__Records from a data collection__
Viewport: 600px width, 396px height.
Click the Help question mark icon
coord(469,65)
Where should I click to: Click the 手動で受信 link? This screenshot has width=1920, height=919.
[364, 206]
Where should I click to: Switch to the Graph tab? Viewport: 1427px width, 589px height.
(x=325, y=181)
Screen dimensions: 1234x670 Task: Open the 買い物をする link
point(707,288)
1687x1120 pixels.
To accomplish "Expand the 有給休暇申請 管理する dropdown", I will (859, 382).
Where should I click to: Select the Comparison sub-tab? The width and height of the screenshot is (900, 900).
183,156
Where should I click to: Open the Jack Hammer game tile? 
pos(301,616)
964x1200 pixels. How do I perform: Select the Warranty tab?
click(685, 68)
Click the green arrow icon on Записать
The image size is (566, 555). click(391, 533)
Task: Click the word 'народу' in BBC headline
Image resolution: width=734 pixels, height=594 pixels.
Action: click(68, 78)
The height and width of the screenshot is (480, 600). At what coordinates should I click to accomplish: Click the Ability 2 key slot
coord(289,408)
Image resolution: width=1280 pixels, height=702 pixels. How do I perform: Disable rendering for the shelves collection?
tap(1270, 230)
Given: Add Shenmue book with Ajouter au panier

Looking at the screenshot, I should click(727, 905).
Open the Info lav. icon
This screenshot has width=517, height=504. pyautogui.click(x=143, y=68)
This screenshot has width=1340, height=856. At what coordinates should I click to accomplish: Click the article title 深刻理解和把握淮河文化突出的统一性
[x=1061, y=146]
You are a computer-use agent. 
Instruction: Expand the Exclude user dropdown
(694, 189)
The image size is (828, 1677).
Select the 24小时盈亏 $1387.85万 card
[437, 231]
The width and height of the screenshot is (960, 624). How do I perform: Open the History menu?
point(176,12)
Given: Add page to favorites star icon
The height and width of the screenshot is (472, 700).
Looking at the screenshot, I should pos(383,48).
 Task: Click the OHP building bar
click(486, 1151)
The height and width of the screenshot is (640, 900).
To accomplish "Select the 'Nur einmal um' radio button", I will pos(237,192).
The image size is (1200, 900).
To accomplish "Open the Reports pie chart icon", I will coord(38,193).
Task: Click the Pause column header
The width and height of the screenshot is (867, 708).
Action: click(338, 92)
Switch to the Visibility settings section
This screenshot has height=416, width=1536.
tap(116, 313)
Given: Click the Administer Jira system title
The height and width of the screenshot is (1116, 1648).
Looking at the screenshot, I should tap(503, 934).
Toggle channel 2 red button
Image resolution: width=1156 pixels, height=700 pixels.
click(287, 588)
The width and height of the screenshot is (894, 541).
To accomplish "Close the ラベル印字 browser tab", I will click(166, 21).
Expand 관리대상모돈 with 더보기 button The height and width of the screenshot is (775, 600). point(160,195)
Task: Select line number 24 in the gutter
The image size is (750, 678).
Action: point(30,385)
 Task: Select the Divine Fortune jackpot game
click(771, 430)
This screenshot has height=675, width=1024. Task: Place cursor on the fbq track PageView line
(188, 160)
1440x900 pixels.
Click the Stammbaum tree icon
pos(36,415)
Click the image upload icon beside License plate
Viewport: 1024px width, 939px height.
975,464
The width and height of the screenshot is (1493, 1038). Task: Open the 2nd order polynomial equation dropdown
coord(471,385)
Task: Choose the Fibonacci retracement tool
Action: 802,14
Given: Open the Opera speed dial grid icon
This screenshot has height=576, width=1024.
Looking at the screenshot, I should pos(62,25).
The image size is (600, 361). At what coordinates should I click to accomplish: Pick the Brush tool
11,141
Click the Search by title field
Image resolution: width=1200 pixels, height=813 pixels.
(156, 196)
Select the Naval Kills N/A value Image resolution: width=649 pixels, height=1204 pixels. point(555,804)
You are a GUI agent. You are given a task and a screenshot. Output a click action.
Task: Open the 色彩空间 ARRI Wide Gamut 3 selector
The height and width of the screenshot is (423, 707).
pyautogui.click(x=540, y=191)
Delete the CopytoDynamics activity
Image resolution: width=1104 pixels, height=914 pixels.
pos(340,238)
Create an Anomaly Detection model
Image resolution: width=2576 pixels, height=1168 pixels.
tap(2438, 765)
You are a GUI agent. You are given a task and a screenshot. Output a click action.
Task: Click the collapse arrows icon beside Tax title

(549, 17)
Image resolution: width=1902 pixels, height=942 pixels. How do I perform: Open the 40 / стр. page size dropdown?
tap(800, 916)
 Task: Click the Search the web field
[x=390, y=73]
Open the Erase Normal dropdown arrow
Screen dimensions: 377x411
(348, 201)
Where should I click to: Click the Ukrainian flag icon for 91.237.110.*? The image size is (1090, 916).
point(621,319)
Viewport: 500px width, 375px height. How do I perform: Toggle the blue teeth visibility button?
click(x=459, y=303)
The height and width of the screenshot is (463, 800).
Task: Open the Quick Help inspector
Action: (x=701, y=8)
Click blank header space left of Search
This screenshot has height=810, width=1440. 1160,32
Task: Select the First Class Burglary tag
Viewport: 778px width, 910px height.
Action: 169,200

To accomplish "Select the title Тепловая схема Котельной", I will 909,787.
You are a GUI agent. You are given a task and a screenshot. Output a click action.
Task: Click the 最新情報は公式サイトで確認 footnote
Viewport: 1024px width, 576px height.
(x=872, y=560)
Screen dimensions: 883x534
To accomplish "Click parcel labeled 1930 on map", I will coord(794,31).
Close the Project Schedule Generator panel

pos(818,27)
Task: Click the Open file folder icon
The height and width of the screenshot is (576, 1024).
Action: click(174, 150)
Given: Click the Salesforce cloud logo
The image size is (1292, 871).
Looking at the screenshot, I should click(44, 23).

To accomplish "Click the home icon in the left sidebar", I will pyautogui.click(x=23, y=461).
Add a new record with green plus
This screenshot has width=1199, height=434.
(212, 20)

__WORK ORDER__
Would you write out all of the data exactly as given?

__PROBLEM SOLUTION__
Viewport: 600px width, 396px height.
Click the Help question mark icon
coord(469,65)
Where should I click to: Click the 手動で受信 link? This screenshot has width=1920, height=919.
[364, 206]
Where should I click to: Switch to the Graph tab? Viewport: 1427px width, 589px height.
(x=325, y=181)
Screen dimensions: 1234x670 Task: Open the 買い物をする link
point(707,288)
1687x1120 pixels.
To accomplish "Expand the 有給休暇申請 管理する dropdown", I will (859, 382).
Where should I click to: Select the Comparison sub-tab? The width and height of the screenshot is (900, 900).
183,156
Where should I click to: Open the Jack Hammer game tile? 
pos(301,616)
964x1200 pixels. How do I perform: Select the Warranty tab?
click(685, 68)
Click the green arrow icon on Записать
The image size is (566, 555). click(391, 533)
Task: Click the word 'народу' in BBC headline
Image resolution: width=734 pixels, height=594 pixels.
Action: click(68, 78)
The height and width of the screenshot is (480, 600). At what coordinates should I click to accomplish: Click the Ability 2 key slot
coord(289,408)
Image resolution: width=1280 pixels, height=702 pixels. How do I perform: Disable rendering for the shelves collection?
tap(1270, 230)
Given: Add Shenmue book with Ajouter au panier

Looking at the screenshot, I should click(727, 905).
Open the Info lav. icon
This screenshot has width=517, height=504. pyautogui.click(x=143, y=68)
This screenshot has width=1340, height=856. At what coordinates should I click to accomplish: Click the article title 深刻理解和把握淮河文化突出的统一性
[x=1061, y=146]
You are a computer-use agent. 
Instruction: Expand the Exclude user dropdown
(694, 189)
The image size is (828, 1677).
Select the 24小时盈亏 $1387.85万 card
[437, 231]
The width and height of the screenshot is (960, 624). How do I perform: Open the History menu?
point(176,12)
Given: Add page to favorites star icon
The height and width of the screenshot is (472, 700).
Looking at the screenshot, I should pos(383,48).
 Task: Click the OHP building bar
click(486, 1151)
The height and width of the screenshot is (640, 900).
To accomplish "Select the 'Nur einmal um' radio button", I will pos(237,192).
The image size is (1200, 900).
To accomplish "Open the Reports pie chart icon", I will coord(38,193).
Task: Click the Pause column header
The width and height of the screenshot is (867, 708).
Action: click(338, 92)
Switch to the Visibility settings section
This screenshot has height=416, width=1536.
tap(116, 313)
Given: Click the Administer Jira system title
The height and width of the screenshot is (1116, 1648).
Looking at the screenshot, I should tap(503, 934).
Toggle channel 2 red button
Image resolution: width=1156 pixels, height=700 pixels.
click(287, 588)
The width and height of the screenshot is (894, 541).
To accomplish "Close the ラベル印字 browser tab", I will click(166, 21).
Expand 관리대상모돈 with 더보기 button The height and width of the screenshot is (775, 600). point(160,195)
Task: Select line number 24 in the gutter
The image size is (750, 678).
Action: point(30,385)
 Task: Select the Divine Fortune jackpot game
click(771, 430)
This screenshot has height=675, width=1024. Task: Place cursor on the fbq track PageView line
(188, 160)
1440x900 pixels.
Click the Stammbaum tree icon
pos(36,415)
Click the image upload icon beside License plate
Viewport: 1024px width, 939px height.
975,464
The width and height of the screenshot is (1493, 1038). Task: Open the 2nd order polynomial equation dropdown
coord(471,385)
Task: Choose the Fibonacci retracement tool
Action: 802,14
Given: Open the Opera speed dial grid icon
This screenshot has height=576, width=1024.
Looking at the screenshot, I should pos(62,25).
The image size is (600, 361). At what coordinates should I click to accomplish: Pick the Brush tool
11,141
Click the Search by title field
Image resolution: width=1200 pixels, height=813 pixels.
(156, 196)
Select the Naval Kills N/A value Image resolution: width=649 pixels, height=1204 pixels. point(555,804)
You are a GUI agent. You are given a task and a screenshot. Output a click action.
Task: Open the 色彩空间 ARRI Wide Gamut 3 selector
The height and width of the screenshot is (423, 707).
pyautogui.click(x=540, y=191)
Delete the CopytoDynamics activity
Image resolution: width=1104 pixels, height=914 pixels.
pos(340,238)
Create an Anomaly Detection model
Image resolution: width=2576 pixels, height=1168 pixels.
tap(2438, 765)
You are a GUI agent. You are given a task and a screenshot. Output a click action.
Task: Click the collapse arrows icon beside Tax title

(549, 17)
Image resolution: width=1902 pixels, height=942 pixels. How do I perform: Open the 40 / стр. page size dropdown?
tap(800, 916)
 Task: Click the Search the web field
[x=390, y=73]
Open the Erase Normal dropdown arrow
Screen dimensions: 377x411
(348, 201)
Where should I click to: Click the Ukrainian flag icon for 91.237.110.*? The image size is (1090, 916).
point(621,319)
Viewport: 500px width, 375px height. How do I perform: Toggle the blue teeth visibility button?
click(x=459, y=303)
The height and width of the screenshot is (463, 800).
Task: Open the Quick Help inspector
Action: (x=701, y=8)
Click blank header space left of Search
This screenshot has height=810, width=1440. 1160,32
Task: Select the First Class Burglary tag
Viewport: 778px width, 910px height.
Action: 169,200

To accomplish "Select the title Тепловая схема Котельной", I will 909,787.
You are a GUI agent. You are given a task and a screenshot. Output a click action.
Task: Click the 最新情報は公式サイトで確認 footnote
Viewport: 1024px width, 576px height.
(x=872, y=560)
Screen dimensions: 883x534
To accomplish "Click parcel labeled 1930 on map", I will coord(794,31).
Close the Project Schedule Generator panel

pos(818,27)
Task: Click the Open file folder icon
The height and width of the screenshot is (576, 1024).
Action: click(174, 150)
Given: Click the Salesforce cloud logo
The image size is (1292, 871).
Looking at the screenshot, I should click(44, 23).

To accomplish "Click the home icon in the left sidebar", I will pyautogui.click(x=23, y=461).
Add a new record with green plus
This screenshot has width=1199, height=434.
(212, 20)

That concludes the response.